Minton told a General Assembly budget subcommittee Monday the reforms have increased the duties and responsibilities of employees in Drug Court and Pre-Trial Services. Yet, Minton said, Kentucky requires “pre-trial officers to have four-year college degrees while offering them an entry-level salary of only $24,500.”
It’s worse for deputy circuit clerks, said Metcalfe County Circuit Clerk Tommy Garrett. They start at $18,000 and can earn increases to $21,000.
It is bad enough that Minton formed a Compensation Commission in 2010 which has recommended a “plan that raises entry-level salaries to bring everyone in the court system above the minimum federal poverty guidelines.”
Some lawmakers on the Budget Subcommittee on Justice and Judiciary seemed surprised.

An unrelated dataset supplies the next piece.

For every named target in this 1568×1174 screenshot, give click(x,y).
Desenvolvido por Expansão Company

But, according to Minton, the Kentucky court system has 811 non-elected paid employees who are below the federal poverty level.

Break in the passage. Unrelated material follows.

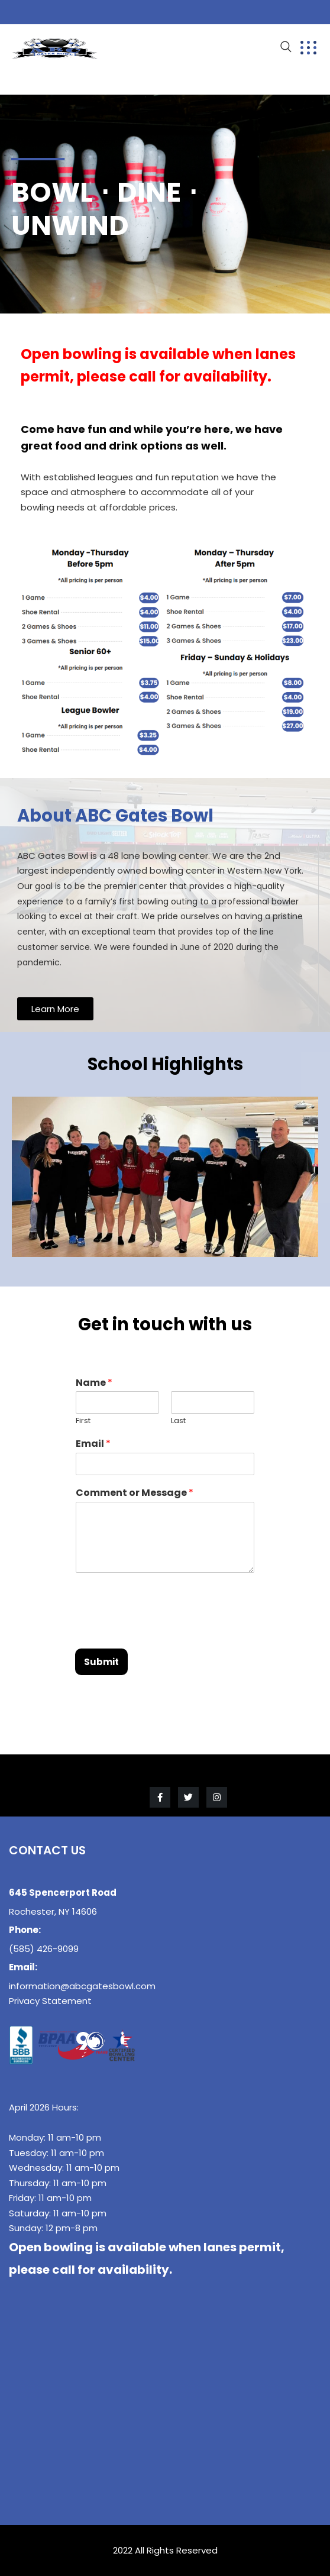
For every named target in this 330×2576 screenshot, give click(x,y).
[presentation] (165, 1629)
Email (93, 1444)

The chief justice told of a deputy clerk in Wolfe County who nets barely $300 per week in take-home pay and another in Bath County who qualifies for Medicaid and free lunch for her children.
A Drug Court recovery coordinator in Fayette County, Minton said, told Minton she is losing her passion for her job because of constant financial anxiety. She works a second job but still qualifies for food stamps.
“That is why fixing the Judicial Branch’s broken salary scale is my top legislative priority this session,” Minton told the subcommittee. “In fact, we have no other priority.”
Minton said he understands the tight budget and a long line of requests facing lawmakers, and he said any additional funding would go first to those entry-level salaries and would do so exclusively until those salaries were at least above the federal poverty level.
The Administrative Office of the Courts estimates that would require an additional $3.75 million from the legislature.
Sen. Sara Beth Gregory, R-Monticello, an attorney, thanked Minton for the examples of the hardships facing deputy clerks and others in the court system, saying she routinely sees the contributions of the deputy clerks and knows how little they are paid.
Minton wasn’t the only one asking the subcommittee for more money: Justice and Public Safety Secretary J. Michael Brown told the lawmakers he needs more money to hire Kentucky State Police troopers and prison guards as well as space for a medical examiner.
Department of Corrections Commissioner LaDonna Thompson said the Kentucky State Penitentiary at Eddyville, the state’s maximum security facility, is typically 50 corrections officers short because of low pay.
Ed Monahan, the state’s Chief Public Advocate, said his public defenders are being appointed to more and more cases by judges even though its revenues have decreased and the number of felony cases has actually declined over the past seven years.
Monahan said his attorneys have handled an additional 15,095 cases since 2009 but the portion of his budget which comes from fees — court costs, DUI fees and partial payment by clients — has decreased from $4.6 million in 2005 to $3.4 million in 2013.
The group of independent economists who predict state revenues for the legislature is looking at a relatively modest increase of $259 million dollars in the first year of the next budget and about $533 million over the next biennium in the state General Fund. Those are preliminary figures and won’t be finalized until December.
The General Fund budget has been cut $1.6 billion over the past seven years and public schools, higher education, the teacher retirement system and state agencies, some of which have seen their budgets cut by 30 percent, are all lining up to ask for more funding from the state.